_Source document_
================================
Bookworm Page 6
For light relief there was Richard Scarry, with his riotous, action- and character-packed tales of life in industrious small American towns who manage to stay pleasingly old-fashioned and homely despite their plethora of power plants, logging activities, paper mills, road-building, train stations, multiple car pile-ups, renegade gorillas and much, much more. Scarry’s books last you, as a reader, a pleasingly long time. In your earliest days, the pictures are more than enough. There are hundreds to pore over in his crammed pages, thousands of details to absorb. Finding Goldbug somewhere within every spread of Richard Scarry’s Cars and Trucks and Things That Go is, I assure you, a full afternoon’s work alone. Later, you can begin to puzzle out the words – the labels first, maybe, then the speech, then eventually the longer captions carrying the story itself underneath. If you are wired like me you will stop there. If you are wired like my sister, you will move on to understanding the diagrams showing how electricity and so on is made, graduate immediately to David McCaulay’s How Things Work and be able to rebuild society in the event of an apocalyptic crisis by the time you start school.
================================
_Collected material_
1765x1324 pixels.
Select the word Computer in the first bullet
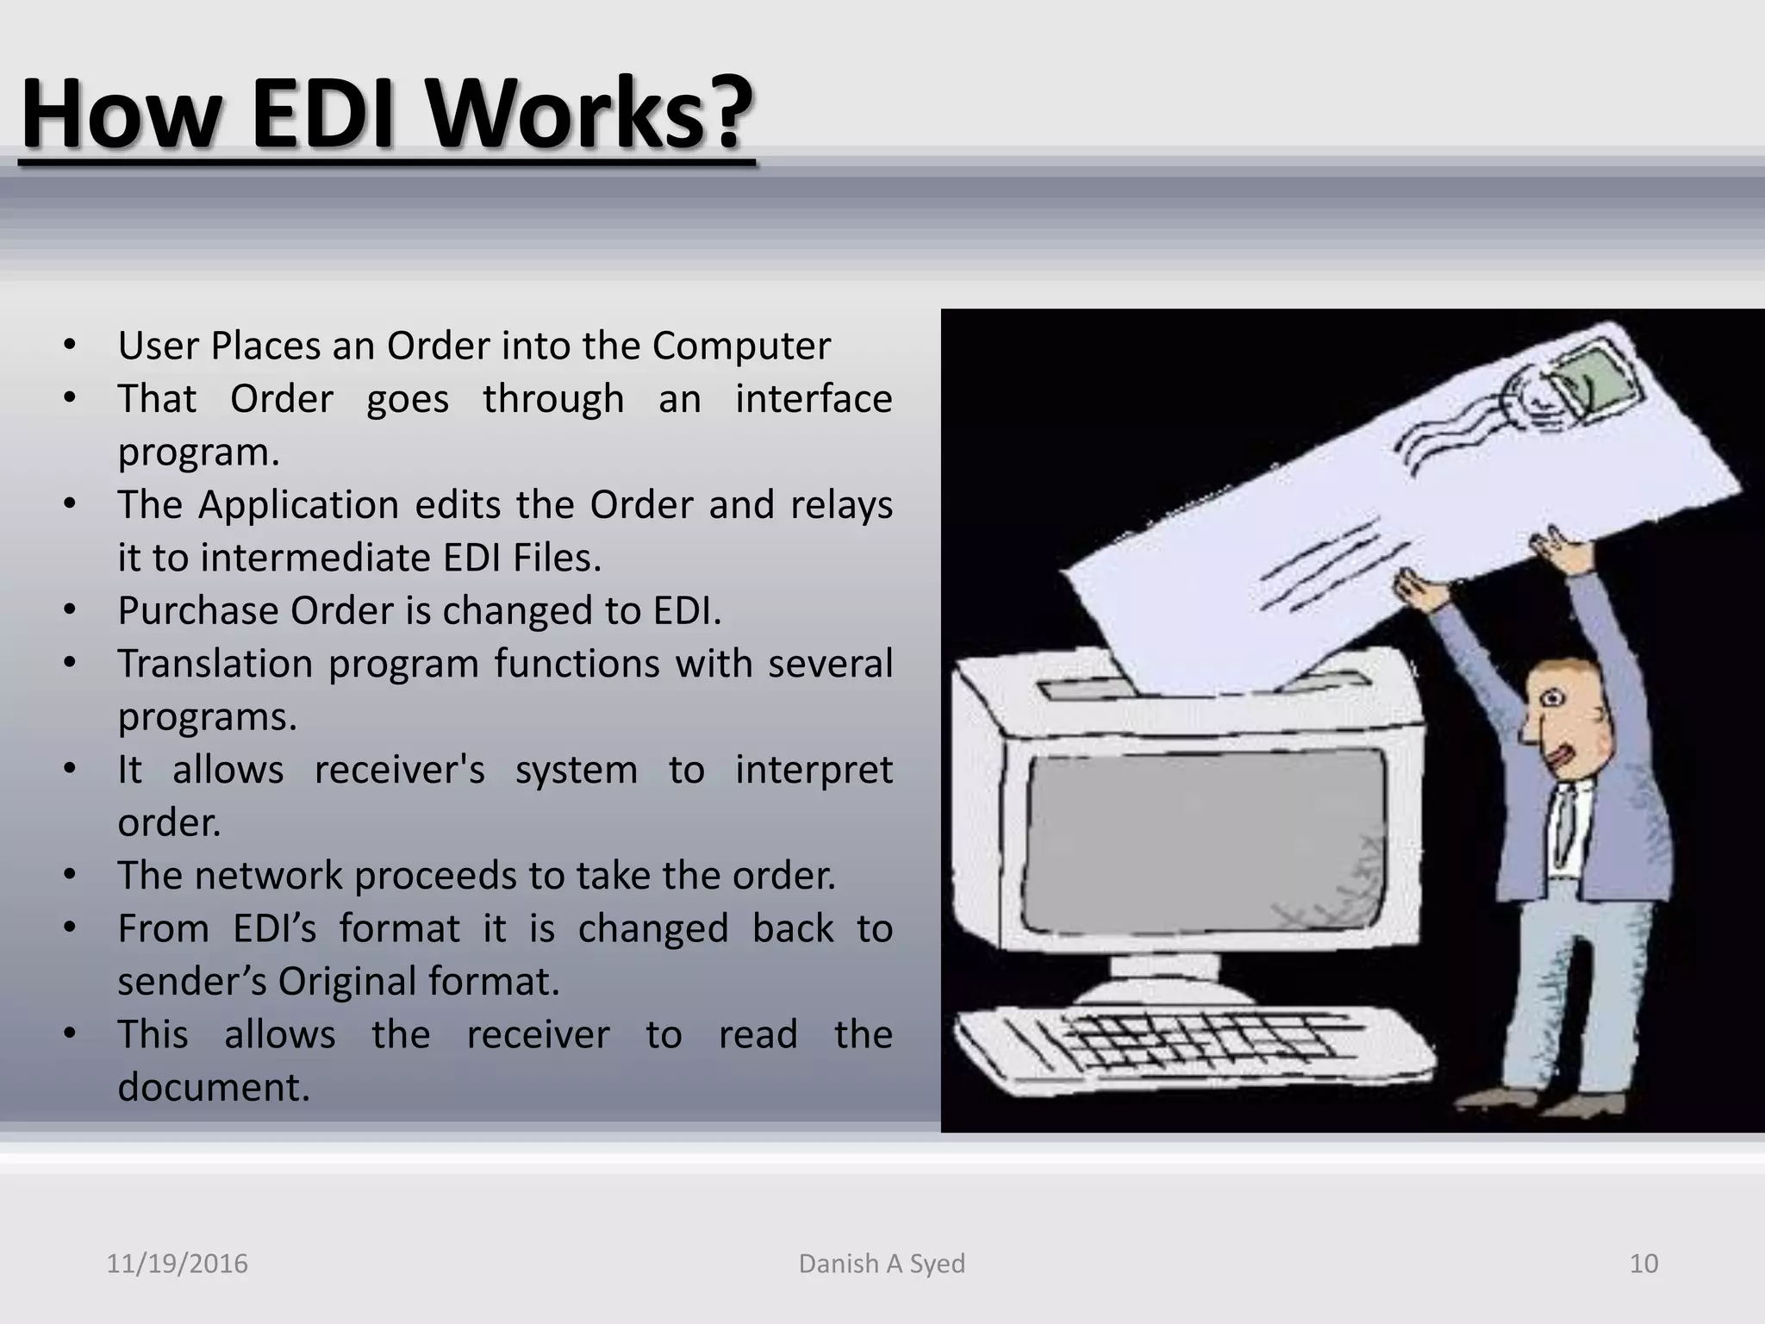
================================
_Written exercise A_
In the passage about Richard Scarry's books, who must be found within every spread of Cars and Trucks and Things That Go?
_Written exercise B_
Please continue the passage about Richard Scarry's books, starting after its final sentence.

_Response A_
Goldbug

_Response B_
Later on, of course, if you have your own kids, you start breaking the books down into their component parts once more so you can build the stories anew with them. Look, there’s Goldbug.
Scarry’s books depict a very 1950s world so he has tweaked them over the years and revised them relatively extensively in the early 1990s to bring them up to date and address evolving concerns about gender roles and so on. Now father rabbits as well as mothers cook for their families, lady bears drive steamrollers and the cat labelled ‘beautiful screaming lady’ being rescued by a ‘brave hero’ in one of Busytown’s many conflagrations is the more prosaic but accurate ‘cat in danger’ being saved by a ‘firefighter’. I regret the loss of whimsy, but times change and what we lose in gently wry humour we gain in the next generation growing up to be not quite so rigidly sociosexually codified and casually racist as the one before, I guess. Good work, Lowly Worm and pals. Now if you could just take out that equally 1950s sense of optimism and can-do that also infuses Scarry’s anthropomorphic world and replace it with a more cautious, fearful sense that everything is about to fall apart, you will have a true reflection of the modern age and our children need not be perplexed or unsettled by the cheery faces on every page.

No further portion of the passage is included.